Opinião

Para redescobrirmos Orson Welles

Orson Welles e Charlton Heston em "A Sede do Mal" (1958)

Oito décadas passadas sobre o lançamento de “O Mundo a Seus Pés”, Welles continua a ser uma referência moderna, quer dizer, actual e surpreendente.

Recentemente assinalados, os 80 anos do filme “Citizen Kane” (1941), primeira longa-metragem de Orson Welles (1915-1985), não podem deixar de suscitar um paralelismo com “Mank” (Netflix), o filme de David Fincher sob os seus bastidores. Mais exactamente, “Mank” recria a figura de Herman J. Mankiewicz, argumentista de “Citizen Kane” — e fá-lo com um espírito cinéfilo, dando a ver o cinema como resultado de uma complexa estrutura de produção.

Entre nós consagrado como “O Mundo a Seus Pés”, “Citizen Kane” é, de facto, um objecto genuinamente experimental. Aspectos como a construção não linear, em ziguezague temporal, ou a exploração da profundidade de campo das imagens, fazem da história do magnate da imprensa Charles Foster Kane (interpretado pelo próprio Welles) um conto moral exemplar sobre a construção da identidade humana.

Ora, de todos os clássicos que ajudaram a consolidar o cinema como uma linguagem específica, Welles é, talvez, dos que, mais do que nunca, importa redescobrir. Lembremos, por exemplo, as suas extraordinárias variações sobre Shakespeare, incluindo “Otelo” (1951) e “As Badaladas da meia-Noite” (1965). Ou a sua fulgurante reinvenção do clássico “thriller” policial em “A Sede do Mal” (1958). Ou ainda a incrível recriação de Kafka em “O Processo” (1962) [trailer].

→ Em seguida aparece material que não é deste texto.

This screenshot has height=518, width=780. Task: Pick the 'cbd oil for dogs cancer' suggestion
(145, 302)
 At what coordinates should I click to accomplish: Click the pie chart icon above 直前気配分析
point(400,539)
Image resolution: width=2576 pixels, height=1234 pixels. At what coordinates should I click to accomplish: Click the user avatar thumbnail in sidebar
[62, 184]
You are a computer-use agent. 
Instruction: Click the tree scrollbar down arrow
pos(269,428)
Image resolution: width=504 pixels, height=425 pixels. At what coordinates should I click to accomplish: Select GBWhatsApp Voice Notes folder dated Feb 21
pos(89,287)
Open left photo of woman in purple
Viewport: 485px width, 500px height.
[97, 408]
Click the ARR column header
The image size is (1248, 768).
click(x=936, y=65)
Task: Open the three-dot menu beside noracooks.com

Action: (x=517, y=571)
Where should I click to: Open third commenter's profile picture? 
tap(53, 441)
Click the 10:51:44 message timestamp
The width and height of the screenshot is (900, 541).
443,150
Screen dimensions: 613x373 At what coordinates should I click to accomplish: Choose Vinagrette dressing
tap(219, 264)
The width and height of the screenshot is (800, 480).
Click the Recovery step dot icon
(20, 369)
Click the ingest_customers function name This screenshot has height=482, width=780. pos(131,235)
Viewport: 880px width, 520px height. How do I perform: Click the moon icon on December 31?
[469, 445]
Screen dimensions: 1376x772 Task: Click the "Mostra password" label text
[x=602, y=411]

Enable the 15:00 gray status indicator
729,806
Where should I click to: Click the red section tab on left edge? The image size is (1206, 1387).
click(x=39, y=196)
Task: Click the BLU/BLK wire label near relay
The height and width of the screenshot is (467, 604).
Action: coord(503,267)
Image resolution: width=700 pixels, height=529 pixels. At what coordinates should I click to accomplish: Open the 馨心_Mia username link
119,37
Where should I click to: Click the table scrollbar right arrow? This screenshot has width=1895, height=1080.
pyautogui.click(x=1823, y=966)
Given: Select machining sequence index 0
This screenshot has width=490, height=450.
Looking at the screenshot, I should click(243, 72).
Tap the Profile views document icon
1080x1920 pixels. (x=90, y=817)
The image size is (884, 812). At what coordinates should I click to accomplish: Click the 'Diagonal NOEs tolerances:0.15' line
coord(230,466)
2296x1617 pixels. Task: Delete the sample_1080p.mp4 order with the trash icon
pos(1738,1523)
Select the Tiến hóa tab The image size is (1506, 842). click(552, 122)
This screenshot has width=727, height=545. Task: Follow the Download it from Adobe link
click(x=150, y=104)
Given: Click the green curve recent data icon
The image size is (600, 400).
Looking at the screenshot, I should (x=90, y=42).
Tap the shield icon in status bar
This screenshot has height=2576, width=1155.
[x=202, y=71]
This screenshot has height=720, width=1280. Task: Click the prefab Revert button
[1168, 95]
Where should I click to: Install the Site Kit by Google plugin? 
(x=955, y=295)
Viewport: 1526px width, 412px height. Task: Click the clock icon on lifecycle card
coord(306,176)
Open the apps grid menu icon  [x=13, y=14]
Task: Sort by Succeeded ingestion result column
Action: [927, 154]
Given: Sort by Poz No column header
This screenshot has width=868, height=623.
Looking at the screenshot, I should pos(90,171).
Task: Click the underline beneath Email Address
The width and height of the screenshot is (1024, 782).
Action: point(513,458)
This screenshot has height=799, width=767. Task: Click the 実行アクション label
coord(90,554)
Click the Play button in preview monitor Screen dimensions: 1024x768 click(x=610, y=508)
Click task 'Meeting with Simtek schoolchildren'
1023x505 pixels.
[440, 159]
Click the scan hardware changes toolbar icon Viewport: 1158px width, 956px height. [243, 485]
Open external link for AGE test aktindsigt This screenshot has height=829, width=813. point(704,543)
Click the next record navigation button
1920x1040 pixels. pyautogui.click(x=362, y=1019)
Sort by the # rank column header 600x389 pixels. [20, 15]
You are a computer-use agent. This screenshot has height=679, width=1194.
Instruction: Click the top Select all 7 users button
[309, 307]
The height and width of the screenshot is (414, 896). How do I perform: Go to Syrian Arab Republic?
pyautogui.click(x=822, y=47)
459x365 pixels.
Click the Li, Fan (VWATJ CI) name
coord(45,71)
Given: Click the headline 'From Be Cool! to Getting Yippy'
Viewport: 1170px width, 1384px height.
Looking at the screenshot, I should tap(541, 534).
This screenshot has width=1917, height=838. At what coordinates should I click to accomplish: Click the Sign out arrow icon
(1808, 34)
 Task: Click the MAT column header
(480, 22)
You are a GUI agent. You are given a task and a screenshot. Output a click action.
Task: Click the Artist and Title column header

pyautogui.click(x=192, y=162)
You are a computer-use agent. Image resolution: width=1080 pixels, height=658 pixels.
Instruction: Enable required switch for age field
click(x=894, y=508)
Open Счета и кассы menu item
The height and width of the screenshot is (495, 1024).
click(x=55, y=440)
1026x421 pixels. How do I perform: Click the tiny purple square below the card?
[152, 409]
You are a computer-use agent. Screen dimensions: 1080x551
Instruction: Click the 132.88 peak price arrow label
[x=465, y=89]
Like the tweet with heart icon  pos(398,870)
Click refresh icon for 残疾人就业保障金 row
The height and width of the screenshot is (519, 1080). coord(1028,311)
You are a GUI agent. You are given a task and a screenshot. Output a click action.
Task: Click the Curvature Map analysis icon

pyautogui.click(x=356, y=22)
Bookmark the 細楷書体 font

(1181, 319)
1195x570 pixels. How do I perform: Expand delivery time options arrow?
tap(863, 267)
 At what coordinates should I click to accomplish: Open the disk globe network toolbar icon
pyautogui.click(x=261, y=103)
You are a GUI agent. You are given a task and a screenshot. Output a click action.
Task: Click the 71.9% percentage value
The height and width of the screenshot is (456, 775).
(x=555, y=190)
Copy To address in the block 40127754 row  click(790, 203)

Com uma criatividade em grande parte enraizada na sua experiência teatral, Welles é, na história global do cinema, um dos autores que mais e melhor soube integrar a herança do teatro, transfigurando-a em realidade cinematográfica. Rever os seus filmes não é, por isso, uma mera viagem nostálgica: as suas histórias, a maneira como ele as conta, evitando clichés e determinismos, possuem uma dimensão eminentemente moderna. Assim os filmes circulem.